While petitioner also claims that it faces irreparable harm based on financial distress, it acknowledges that it did not seek expedited review of its administrative appeal on this basis. Instead, petitioner claims that this failure should be excused because DOH is otherwise aware of its financial condition and has failed to enact regulations to administer the moratorium as required by Public Health Law § 2808 (17) (c). To excuse petitioner’s failure, however, would allow it to nullify the legislatively enacted moratorium without giving DOH an opportunity to grant petitioner the relief it seeks. Further, petitioner’s claim of financial distress is conclusory and insufficient to serve as an exception to the exhaustion requirement (see Matter of Christa Constr., LLC v Smith, 63 AD3d 1331, 1332 [2009]; Matter of Sylcox v Chassin, 227 AD2d 834, 835 [1996]).
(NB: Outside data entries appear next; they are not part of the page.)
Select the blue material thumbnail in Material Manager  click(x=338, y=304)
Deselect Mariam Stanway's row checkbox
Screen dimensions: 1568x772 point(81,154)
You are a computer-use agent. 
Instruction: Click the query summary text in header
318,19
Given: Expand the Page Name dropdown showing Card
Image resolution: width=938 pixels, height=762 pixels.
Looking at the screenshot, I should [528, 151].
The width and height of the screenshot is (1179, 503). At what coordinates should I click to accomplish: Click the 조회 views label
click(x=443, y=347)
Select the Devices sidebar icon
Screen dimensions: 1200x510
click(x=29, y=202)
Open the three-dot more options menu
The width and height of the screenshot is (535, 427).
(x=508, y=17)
Petitioner also claims that it is entitled to have this proceeding heard prior to the determination of its administrative appeal because the statutory moratorium is superseded by the federal regulation that requires states administering Medicaid to afford nursing homes “an appeals or exception procedure that allows individual providers an opportunity to submit additional evidence and receive prompt administrative review . . . of payment rates” (42 CFR 447.253 [e]). Again, we are unpersuaded. Inasmuch as the term “prompt” is not specifically defined in the regulation, it involves a discretionary determination by DOH. Accordingly, “ [petitioner[ ] [has] failed to establish ‘a clear legal right to the relief demanded’ ” (Matter of Woodside Manor Nursing Home v Shah, 113 AD3d 1142, 1147 [2014], lv granted 22 NY3d 866 [2014], quoting Matter of Scherbyn v Wayne-Finger Lakes Bd. of Coop. Educ. Servs., 77 NY2d 753, 757 [1991]). Petitioner’s remaining contentions have been considered and found to be unavailing.

Peters, PJ., Lahtinen, Garry and Egan Jr., JJ., concur.

Ordered that the judgment is affirmed, without costs.